Но закон сеянья и жатвы тоже никто не отменял, а жатва как известно всегда превышает сеяние, и Сергею за его маленькие шалости однажды просто сломали ногу. Благо свадьба была у соседки, и его тут же, как поверженного война на руках отнесли к себе домой. Может перелом был бы не таким сложным, если б он не усугубил его: Ближе к обеду, когда он проснулся, то никого дома не было – все усердно радовались тому, что соседская дочка выскочила замуж, и некому было ему сказать, что у него сломана нога. Полежав немного, и пошарив глазами по потолку, одновременно решая кроссворды в голове на тему: «Что было вчера вечером?», он, так ничего определенного не вспомнив, как обычно по старой армейской привычке вскочил с дивана… Стены родительского дома сотрясли страшные крики, так что аж стекла задрожали… И Серега вдоволь наоравшись понял – продолжение банкета для него сегодня не будет…
Но вот настала время когда он сам стал женихом, и пользуясь моментом пока его лицо не украшают «боевые шрамы», пока Катя узнавала его – Сергей сделал ей предложение. Пить он начал на своей свадьбе с самого утра. В начале для храбрости, потом чтоб согреться, так как был конец ноября, ну а потом – для куражу. Но тем не менее каким-то чудным образом Сергей выдержал два дня в вменяемом состоянии. Хотя, если б он сломался, то скорее всего никто бы и не заметил…
С первым днем все понятно: Торжественная часть в зале бракосочетания, обещания любви и верности друг другу, на пороге в ресторан – хлеб изрядно приправленный солью. Потом пожелания и подарки родных и близких, друзей, соседей, и каких-то незнакомых людей, один из которых назойливо требовал несколько раз повторить «горько», потому как прежние «горько» по его мнению были недостаточно горьки.

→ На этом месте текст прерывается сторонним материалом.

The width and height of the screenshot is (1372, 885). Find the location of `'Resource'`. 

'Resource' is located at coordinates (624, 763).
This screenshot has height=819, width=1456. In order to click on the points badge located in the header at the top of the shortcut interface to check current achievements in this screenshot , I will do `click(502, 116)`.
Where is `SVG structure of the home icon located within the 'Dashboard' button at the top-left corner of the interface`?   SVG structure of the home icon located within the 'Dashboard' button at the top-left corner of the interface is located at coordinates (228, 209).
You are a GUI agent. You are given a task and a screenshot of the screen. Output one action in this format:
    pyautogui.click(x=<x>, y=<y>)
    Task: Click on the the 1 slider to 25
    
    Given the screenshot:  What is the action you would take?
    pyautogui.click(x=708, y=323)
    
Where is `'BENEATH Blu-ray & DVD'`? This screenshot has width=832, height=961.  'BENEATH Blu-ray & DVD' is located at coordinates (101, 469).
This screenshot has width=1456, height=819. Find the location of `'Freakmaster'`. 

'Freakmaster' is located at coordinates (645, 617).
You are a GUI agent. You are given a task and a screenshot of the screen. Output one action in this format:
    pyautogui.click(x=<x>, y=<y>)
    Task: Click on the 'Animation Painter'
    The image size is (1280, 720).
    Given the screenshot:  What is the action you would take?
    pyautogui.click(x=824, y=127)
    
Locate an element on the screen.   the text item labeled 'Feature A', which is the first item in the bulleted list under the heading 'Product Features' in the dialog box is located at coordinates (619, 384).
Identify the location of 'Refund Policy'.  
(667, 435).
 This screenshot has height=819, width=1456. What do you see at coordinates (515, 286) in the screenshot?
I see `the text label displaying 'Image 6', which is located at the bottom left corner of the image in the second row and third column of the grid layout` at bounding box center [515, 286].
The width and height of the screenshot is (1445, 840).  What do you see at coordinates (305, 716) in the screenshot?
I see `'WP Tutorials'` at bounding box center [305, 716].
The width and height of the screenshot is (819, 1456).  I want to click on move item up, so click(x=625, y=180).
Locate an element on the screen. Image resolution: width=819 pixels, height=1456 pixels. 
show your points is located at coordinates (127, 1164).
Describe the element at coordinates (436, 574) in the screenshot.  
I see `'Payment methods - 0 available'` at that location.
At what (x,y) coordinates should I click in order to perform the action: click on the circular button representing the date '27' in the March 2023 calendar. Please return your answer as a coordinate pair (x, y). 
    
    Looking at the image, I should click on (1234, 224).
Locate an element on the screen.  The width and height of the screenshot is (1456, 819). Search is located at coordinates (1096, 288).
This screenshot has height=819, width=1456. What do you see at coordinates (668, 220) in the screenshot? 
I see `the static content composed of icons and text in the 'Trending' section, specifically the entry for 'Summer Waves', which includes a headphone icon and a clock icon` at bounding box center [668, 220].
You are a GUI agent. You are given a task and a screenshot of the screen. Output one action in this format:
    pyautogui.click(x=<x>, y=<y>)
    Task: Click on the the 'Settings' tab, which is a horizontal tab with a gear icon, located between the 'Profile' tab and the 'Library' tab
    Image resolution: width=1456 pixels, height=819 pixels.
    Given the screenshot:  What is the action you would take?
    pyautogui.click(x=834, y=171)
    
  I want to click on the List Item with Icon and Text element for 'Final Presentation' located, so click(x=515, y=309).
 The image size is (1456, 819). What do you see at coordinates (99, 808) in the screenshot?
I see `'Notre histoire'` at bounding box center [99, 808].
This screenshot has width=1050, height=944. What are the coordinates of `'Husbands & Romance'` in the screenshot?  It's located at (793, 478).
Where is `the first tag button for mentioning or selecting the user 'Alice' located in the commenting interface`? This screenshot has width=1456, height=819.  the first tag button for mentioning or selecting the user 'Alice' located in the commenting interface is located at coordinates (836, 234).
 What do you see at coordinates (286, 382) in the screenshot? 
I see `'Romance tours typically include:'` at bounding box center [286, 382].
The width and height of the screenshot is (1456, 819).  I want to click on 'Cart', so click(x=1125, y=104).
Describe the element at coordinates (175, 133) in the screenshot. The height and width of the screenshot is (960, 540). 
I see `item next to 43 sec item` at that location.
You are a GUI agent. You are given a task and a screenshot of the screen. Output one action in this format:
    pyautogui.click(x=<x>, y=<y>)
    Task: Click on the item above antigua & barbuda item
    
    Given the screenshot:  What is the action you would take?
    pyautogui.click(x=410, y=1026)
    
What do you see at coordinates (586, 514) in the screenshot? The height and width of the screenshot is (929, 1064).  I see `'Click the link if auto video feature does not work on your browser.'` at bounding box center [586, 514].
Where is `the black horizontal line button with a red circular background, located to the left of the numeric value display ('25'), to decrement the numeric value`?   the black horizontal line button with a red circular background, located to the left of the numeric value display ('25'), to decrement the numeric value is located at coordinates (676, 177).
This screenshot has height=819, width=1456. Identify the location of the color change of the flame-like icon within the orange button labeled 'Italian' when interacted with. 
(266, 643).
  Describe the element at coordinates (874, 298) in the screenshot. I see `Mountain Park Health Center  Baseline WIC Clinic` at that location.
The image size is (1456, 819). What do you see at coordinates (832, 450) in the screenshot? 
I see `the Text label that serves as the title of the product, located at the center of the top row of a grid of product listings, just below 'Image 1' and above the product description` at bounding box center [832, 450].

Второй день свадьбы – неотъемлемая часть времен Совка, и по большому счету уже мало похожий на нее: Тамада с большей частью гостей обыкновенно потерялся еще в первой половине этого дня. А оставшиеся в живых ближе к вечерку уже слабо понимали, где они находиться, и по какому поводу пришли. Жених смешался с пестрой гудящей массой гостей, толкуя о рыбалке, машинах, девчонках, и вообще о жизни, совершенно забыв о суженной. Она же громко смеялась с подругами после очередной свежей сплетни, сказанной хотя не к месту, ну очень уж приятной, и уничтожающей в ноль ее бывшую соперницу. Но вдруг стянутая с ее ноги туфля маленьким мальчиком возвращает ее в реальность, что она находиться на своей свадьбе, и перестав смеяться невеста кричит на весь зал:
– Мальчик! Отдай туфлю! Отдай сволочь! – И повысив голос как минимум на две октавы, уже обращаясь ко всем орет как потерпевшая: – Держи его!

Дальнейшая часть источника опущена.